## TUS INSTRUCCIONES
Reanuda el comentario sobre el cine de Cimino y La puerta del cielo a partir de su última oración.

## TEXTO SELECCIONADO

***

Por lo demás, las bruscas transiciones de una escena a otra que caracterizan La puerta del cielo son a menudo un acierto, tanto si se deben a la indeseada «colaboración» de United Artists o distribuidoras sin escrúpulos como si son obra de Cimino, cosa que no parece aventurada si se recuerda que lo mismo sucedía en El cazador. Si una de las diferencias esenciales entre los cineastas estriba en los momentos de una escena o una historia que seleccionan, hay que reconocer que Cimino es uno de los creadores más originales que ha dado el cine americano en los últimos años, pues tiende a prestar una atención desusada —pero no ociosa— a secuencias en las que apenas avanza el relato, mientras se contenta con esbozar —en un plano fulminante, por su fuerza y su brevedad— situaciones que otros explorarían a fondo. No creo, como se ha dicho, que se recree morosamente en las escenas de celebración colectiva (bailes, ceremonias), ni que las estire innecesariamente; a mi entender, trata de fijar en toda su intensidad, empuje o entusiasmo los momentos culminantes, pero finales, de una ilusión, una esperanza o una empresa que los personajes creyeron definitivas, duraderas o cargadas de promesas, y lo hace precisamente para que la impresión de tales episodios en nuestra memoria sea casi tan viva como la que dejan en los protagonistas: para que, a través de la emoción, podamos valorar la pérdida, la decadencia, el deterioro o la muerte de una amistad, un amor, una forma de vida o una aspiración compartida. Cuando Cimino hace lo contrario es porque huye como de la peste de los discursos, las explicaciones y los sermones, y confía —tal vez demasiado— en el poder de evocación y sugerencia de las imágenes que con tanta garra como cuidado ha compuesto con un operador siempre en sintonía.

***

## LÍNEAS REGISTRADAS
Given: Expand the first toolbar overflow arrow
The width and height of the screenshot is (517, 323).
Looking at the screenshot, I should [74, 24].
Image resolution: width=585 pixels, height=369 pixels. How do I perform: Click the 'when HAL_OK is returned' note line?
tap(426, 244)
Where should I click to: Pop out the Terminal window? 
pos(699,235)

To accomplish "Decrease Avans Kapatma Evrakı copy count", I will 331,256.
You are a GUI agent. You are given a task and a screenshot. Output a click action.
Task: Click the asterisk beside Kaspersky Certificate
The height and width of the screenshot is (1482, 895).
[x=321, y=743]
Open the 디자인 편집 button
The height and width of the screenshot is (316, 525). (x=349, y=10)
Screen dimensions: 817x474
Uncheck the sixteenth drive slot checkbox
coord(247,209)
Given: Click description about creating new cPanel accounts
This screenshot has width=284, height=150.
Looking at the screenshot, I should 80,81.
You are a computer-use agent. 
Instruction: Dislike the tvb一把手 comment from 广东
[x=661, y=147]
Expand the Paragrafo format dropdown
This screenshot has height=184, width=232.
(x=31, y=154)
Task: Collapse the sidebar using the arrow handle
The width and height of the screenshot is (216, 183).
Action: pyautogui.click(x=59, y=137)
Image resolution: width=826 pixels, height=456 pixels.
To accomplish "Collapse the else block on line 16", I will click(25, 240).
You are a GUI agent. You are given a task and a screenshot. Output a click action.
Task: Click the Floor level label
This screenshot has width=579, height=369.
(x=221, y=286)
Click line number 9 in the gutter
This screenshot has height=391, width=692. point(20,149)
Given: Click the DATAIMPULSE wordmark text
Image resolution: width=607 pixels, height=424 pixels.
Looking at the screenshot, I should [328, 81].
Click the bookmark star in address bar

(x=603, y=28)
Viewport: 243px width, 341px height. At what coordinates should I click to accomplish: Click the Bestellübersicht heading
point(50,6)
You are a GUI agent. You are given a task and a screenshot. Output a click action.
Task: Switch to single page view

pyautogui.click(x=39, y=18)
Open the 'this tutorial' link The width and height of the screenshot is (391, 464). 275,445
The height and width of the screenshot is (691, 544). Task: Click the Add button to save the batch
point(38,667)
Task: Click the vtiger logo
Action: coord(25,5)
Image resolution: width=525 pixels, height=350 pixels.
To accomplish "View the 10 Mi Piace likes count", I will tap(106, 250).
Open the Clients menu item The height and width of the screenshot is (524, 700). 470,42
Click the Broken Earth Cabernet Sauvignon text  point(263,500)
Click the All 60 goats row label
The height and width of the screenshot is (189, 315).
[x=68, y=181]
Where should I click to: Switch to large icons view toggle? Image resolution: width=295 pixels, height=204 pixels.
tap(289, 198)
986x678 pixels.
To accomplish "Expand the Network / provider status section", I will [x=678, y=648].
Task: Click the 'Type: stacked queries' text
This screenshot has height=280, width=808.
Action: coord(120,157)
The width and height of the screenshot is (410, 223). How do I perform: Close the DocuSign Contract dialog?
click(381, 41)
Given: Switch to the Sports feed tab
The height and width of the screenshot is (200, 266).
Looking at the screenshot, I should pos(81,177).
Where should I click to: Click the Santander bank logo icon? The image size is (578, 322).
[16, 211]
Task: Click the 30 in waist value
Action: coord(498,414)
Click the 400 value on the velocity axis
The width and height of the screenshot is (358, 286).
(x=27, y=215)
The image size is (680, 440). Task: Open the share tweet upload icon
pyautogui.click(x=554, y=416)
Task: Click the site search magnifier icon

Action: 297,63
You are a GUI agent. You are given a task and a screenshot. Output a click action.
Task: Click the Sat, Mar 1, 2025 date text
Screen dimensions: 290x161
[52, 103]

***

## RESPUESTA
Yo no pienso que La puerta del cielo se reduzca, ni siquiera en su maltrecho estado actual, a un magma incoherente, heteróclito e informe del que destacan o se salvan tres o cuatro —a elegir entre muchos más— «morceaux de bravure» espectaculares pero desproporcionados, aunque concedo sin reservas que no es el equilibrio ponderado lo que Cimino busca, tal vez más por instinto y por llevar la contraria que por consideraciones teóricas; no el punto medio, sino el «corrimiento de tierras», la oscilación dramática o el cataclismo, y trata de ahorrar tiempo de exposición porque los minutos que escatime a lo que el espectador medio comprende con una leve insinuación podrá dedicárselos a las secuencias que constituyen la clave y la razón de ser de la película.